Icons and Iconoclasts
In secular culture, an icon, according to Webster’s Dictionary, is “an object of uncritical devotion”, for example, an “icon of industry” or an “icon of the theatre”. An iconoclast, according to Webster’s Dictionary, is one who “attacks established beliefs or institutions”. We can certainly observe iconoclastic behavior in today’s world as in past history.
In the religious world, an icon is an image which opens the heart to the divine presence. The Orthodox Church venerates icons in their worship practices. Many in the Western Church have discovered the comfort, peace, and power of praying through icons for a deeper connection with God.
A liturgy for the blessing of icons invites hope and healing:
May all who call upon you in true faith and ask of your compassion with a pure heart, receive health and healing.
May every word or deed done in the name of this icon shine your Gospel message of hope, redemption, and love.

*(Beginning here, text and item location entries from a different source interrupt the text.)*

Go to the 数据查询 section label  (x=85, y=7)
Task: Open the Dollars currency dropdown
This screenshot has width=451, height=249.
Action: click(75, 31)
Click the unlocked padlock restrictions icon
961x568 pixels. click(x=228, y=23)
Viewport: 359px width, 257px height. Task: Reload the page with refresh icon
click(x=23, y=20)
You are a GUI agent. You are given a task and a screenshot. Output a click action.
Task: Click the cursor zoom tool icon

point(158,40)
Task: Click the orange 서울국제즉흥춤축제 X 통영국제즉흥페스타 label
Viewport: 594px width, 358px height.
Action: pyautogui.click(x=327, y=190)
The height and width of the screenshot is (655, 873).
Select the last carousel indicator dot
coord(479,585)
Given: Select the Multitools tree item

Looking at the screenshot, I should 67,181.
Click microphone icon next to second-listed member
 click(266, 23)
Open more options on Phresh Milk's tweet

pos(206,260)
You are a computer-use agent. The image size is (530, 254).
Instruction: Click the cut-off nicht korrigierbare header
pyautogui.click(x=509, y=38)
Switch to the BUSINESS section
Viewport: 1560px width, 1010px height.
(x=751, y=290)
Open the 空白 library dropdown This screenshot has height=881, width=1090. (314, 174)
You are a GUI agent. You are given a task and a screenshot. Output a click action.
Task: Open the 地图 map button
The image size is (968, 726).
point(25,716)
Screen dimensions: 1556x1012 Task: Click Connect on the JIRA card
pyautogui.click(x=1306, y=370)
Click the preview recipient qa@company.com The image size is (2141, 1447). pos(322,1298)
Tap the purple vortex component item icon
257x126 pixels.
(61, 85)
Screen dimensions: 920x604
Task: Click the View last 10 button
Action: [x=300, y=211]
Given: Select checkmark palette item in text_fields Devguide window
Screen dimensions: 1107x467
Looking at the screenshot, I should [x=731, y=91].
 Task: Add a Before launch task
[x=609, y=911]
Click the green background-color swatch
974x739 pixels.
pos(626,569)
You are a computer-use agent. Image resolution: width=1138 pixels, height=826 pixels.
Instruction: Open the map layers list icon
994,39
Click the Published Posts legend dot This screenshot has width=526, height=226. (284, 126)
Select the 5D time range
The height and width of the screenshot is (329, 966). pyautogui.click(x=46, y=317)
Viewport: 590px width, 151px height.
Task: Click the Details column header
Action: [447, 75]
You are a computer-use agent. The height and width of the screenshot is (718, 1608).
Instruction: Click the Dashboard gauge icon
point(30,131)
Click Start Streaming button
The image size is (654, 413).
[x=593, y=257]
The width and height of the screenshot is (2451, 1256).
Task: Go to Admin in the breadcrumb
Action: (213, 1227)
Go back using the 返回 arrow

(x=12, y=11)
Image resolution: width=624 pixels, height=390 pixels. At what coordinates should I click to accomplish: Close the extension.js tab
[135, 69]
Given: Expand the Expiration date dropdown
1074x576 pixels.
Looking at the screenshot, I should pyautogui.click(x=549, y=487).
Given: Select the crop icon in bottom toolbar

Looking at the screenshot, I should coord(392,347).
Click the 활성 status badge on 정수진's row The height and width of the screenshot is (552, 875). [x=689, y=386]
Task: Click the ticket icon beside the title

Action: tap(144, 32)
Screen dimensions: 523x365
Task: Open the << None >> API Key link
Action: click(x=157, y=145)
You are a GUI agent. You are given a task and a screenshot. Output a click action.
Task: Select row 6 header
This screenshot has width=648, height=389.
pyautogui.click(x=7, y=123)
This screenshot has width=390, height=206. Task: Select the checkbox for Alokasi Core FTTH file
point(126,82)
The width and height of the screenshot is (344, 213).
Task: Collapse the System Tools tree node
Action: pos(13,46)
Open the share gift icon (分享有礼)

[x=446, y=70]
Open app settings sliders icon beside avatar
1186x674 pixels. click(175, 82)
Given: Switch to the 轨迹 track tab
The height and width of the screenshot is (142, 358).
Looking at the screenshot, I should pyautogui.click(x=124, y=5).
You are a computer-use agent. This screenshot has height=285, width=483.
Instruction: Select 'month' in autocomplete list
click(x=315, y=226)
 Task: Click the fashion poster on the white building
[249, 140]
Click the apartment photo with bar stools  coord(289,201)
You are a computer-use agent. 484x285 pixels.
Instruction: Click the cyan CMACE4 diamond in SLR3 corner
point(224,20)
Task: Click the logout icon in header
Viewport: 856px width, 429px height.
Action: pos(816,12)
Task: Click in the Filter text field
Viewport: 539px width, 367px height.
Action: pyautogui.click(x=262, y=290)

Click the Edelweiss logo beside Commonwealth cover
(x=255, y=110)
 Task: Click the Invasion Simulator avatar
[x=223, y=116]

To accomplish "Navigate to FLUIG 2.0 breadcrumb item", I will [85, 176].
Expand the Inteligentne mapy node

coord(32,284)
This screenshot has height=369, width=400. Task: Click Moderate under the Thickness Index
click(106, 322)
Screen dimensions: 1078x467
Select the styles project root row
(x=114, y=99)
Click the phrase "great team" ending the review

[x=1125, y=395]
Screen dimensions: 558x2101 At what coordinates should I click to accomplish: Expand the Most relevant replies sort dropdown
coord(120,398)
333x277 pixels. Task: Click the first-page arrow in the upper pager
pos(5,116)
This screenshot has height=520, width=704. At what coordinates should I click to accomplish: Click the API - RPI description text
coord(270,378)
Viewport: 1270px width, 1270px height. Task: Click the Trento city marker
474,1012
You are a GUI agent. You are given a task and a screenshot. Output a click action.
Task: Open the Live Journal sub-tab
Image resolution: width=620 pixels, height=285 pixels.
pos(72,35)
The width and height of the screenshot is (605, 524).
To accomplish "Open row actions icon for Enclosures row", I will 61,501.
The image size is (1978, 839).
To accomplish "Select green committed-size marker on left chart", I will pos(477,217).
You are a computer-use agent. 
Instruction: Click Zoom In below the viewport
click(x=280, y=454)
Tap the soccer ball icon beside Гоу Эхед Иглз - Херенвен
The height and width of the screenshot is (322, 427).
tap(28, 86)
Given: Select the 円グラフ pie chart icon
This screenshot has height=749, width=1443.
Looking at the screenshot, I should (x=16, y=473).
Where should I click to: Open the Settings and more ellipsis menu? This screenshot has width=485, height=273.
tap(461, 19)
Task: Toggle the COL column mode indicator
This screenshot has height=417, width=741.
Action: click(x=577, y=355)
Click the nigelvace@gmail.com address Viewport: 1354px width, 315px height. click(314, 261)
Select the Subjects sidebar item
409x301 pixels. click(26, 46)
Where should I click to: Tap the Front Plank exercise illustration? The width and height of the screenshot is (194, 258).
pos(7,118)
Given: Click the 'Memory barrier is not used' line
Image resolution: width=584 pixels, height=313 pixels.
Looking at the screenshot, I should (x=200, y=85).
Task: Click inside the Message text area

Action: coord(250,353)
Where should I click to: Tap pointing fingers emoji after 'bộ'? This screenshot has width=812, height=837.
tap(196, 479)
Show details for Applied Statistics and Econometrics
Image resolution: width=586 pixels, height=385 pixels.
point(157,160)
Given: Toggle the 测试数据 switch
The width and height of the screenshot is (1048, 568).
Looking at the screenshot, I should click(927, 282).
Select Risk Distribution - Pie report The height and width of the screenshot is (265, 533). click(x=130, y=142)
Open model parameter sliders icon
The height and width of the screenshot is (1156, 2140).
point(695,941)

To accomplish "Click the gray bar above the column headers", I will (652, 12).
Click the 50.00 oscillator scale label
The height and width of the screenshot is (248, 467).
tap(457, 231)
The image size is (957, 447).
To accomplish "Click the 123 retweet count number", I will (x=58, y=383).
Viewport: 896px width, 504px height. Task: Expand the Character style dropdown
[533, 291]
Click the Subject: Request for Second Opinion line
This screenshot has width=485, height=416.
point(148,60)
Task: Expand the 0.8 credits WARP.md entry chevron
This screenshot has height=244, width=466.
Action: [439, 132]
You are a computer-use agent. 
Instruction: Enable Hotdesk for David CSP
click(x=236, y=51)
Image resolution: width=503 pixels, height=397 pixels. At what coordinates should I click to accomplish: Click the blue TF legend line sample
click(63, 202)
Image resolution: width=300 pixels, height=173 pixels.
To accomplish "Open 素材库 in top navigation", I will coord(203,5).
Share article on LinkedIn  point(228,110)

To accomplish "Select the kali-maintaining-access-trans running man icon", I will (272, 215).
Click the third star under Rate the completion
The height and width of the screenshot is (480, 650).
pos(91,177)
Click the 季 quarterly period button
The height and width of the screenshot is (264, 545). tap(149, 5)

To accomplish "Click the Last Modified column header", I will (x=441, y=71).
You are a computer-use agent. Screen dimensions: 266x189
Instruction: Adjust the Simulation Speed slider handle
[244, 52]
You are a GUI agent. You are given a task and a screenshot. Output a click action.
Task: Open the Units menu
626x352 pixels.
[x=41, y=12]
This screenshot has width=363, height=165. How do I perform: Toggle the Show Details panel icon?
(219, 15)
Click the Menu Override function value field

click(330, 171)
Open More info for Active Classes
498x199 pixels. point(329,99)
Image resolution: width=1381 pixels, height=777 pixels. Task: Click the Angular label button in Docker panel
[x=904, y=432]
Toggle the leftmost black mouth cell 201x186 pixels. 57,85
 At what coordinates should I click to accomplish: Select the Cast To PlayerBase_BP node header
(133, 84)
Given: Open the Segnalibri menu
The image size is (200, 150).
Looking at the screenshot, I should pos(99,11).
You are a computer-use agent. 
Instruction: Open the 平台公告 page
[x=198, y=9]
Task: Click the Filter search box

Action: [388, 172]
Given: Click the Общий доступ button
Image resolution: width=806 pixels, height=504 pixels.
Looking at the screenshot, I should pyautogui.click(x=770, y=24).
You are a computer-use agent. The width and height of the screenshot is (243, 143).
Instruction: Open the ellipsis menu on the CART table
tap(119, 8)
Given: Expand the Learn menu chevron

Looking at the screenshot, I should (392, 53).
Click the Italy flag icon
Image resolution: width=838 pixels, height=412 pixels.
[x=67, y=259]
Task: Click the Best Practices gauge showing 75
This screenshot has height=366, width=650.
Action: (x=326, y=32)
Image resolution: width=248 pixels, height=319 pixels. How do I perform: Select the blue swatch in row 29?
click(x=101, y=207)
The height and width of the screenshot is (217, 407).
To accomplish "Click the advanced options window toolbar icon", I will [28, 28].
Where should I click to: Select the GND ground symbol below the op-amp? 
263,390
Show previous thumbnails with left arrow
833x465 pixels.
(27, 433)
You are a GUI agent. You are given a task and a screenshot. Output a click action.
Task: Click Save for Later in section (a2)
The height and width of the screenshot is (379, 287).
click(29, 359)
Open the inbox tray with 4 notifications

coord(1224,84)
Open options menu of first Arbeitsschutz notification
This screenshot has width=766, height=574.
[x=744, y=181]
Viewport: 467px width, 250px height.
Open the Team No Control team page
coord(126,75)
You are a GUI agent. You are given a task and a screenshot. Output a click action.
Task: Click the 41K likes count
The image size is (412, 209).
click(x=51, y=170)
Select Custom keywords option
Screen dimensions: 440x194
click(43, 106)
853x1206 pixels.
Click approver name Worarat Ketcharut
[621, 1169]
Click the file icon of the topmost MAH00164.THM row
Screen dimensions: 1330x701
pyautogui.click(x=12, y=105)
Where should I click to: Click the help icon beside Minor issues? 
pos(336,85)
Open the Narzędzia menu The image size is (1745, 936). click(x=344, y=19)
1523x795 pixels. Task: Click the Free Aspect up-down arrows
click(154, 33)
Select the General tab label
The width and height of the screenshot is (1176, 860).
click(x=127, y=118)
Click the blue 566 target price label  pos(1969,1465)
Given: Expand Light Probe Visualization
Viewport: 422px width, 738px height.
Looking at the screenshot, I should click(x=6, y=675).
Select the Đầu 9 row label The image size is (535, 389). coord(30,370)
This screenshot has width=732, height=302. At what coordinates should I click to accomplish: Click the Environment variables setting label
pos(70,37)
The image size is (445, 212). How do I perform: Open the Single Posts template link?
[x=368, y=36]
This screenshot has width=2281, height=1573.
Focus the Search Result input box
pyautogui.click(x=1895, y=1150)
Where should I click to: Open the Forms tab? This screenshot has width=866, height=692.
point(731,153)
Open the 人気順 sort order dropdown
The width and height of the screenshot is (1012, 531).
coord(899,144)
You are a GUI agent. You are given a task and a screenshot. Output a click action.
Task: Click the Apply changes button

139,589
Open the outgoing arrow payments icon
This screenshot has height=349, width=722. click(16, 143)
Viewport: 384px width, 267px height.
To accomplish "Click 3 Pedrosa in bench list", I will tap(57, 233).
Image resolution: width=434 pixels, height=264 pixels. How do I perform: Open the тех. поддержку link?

Why am I musing on icons and iconoclasts?
On December 4, our Church remembers John of Damascus, a rather obscure 8th century priest in the Holy Lands. We have John of Damascus to thank for his defense of Holy Images in the face of the Byzantine emperor’s edict against Holy Images which forbade the veneration of sacred images and ordered the destruction of these images. This was known as the iconoclastic controversy espoused by a theology/heresy that Christ had only a divine nature and therefore any material representation was evil.
In his “Apologies (Treatises) against the Iconoclasts and in Defense of the Holy Images”, John argued that painted or wooden images were not false idols, but were saints or the Lord portrayed as human. These objects were venerated, not worshiped. Only God can be worshiped. John maintained that the heresies rejected the very Incarnation of Jesus.
The Seventh Ecumenical Council, in 787, decreed that crosses, icons, the book of the Gospels, and other sacred objects were to receive reverence or veneration, expressed by salutations, incense, and lights, because the honor paid to them passed on to that which they represented. (Lesser Feasts and Fasts).
John’s voice mattered in this era of Church controversy. John’s voice encouraged the Church to take a clear stand. We revere the cross today because of the courage of our Church leaders in the first millennia. Grounded in our faith, where can our voice matter today?
Let us pray the collect for John of Damascus:
Confirm our minds, O Lord, in the mysteries of the true faith, set forth with power by your servant John of Damascus; that we, with him confessing Jesus to be true God and true Man, and singing the praises of the risen Lord, may by the power of the resurrection, attain to eternal joy; through Jesus Christ our Lord, who lives and reigns with you and the Holy Spirit, one God, now and forever. Amen.